Now, I want to translate those group IDs to human-readable group names. For this, I'm using the Microsoft.Azure.ActiveDirectory.GraphClient NuGet package, which provides a GetObjectsByObjectIdsAsync method. This method seems to be a wrapper for the getObjectsByObjectIds REST method.

To try and get this working, I've done the following:

• In the Azure portal, I've granted the "Sign in and read user profile" and "Read directory data" permissions to my application.
• Logged in to my ASP.NET application at least once using my Microsoft account

What I see: When I log in to my ASP.NET application using my Microsoft account, everything works. However, when I log in using the AAD account I created (TestMember@examplehotmail247.onmicrosoft.com), it fails with the following error:

[DataServiceClientException: {"odata.error":{"code":"Authorization_RequestDenied","message":{"lang":"en","value":"Insufficient privileges to complete the operation."},"requestId":"1234e0bb-3144-4494-a5fb-12a937147bcf","date":"2016-12-06T18:39:13"}}] System.Data.Services.Client.BaseAsyncResult.EndExecute(Object source, String method, IAsyncResult asyncResult) +919 System.Data.Services.Client.QueryResult.EndExecuteQuery(Object source, String method, IAsyncResult asyncResult) +116

Trying the equivalent query using the REST api directly (i.e. taking ASP.NET out of the picture) gives the same result.

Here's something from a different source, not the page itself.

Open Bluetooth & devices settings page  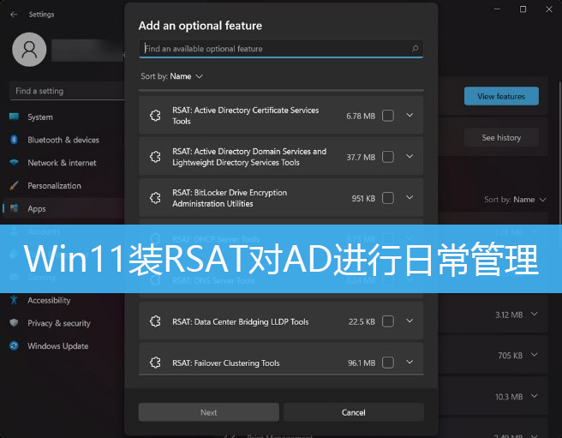pyautogui.click(x=63, y=140)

So what am I missing here?

Update: I also granted the application the following delegated permissions (to Windows Azure Active Directory): Sign in and read user profile, Read directory data, Access the directory as the signed-in user. However, it didn't make any difference.

Update #2: I even made the TestMember@examplehotmail247.onmicrosoft.com a Global Administrator for the AAD instance, and it still didn't help.

Update #3: Ok, so first, some clarification. After a user logs on, my ASP.NET app gets an authorization code from the OpenID Connect flow. Once I get the code, I'm exchanging it for an access token using AcquireTokenByAuthorizationCodeAsync. The access token is tied to the user, and so I want to rely on delegated permissions, not application permissions.

Answer 1

The problem was that although the proper delegated permissions were granted to my ASP.NET app in the Azure portal, the user never had an opportunity to consent to them.

I started over by creating a completely new app registration in azure for my ASP.NET app, and here's what I found: When a user logs on for the first time, they are asked for consent to whatever delegated permissions are required. However, if I change which delegated permissions are required after they've logged on for the first time, the user is not asked for consent (for the newly-required permissions) the next time he logs on.

This is definitely not what I expected, so I'm going to open a new question about this.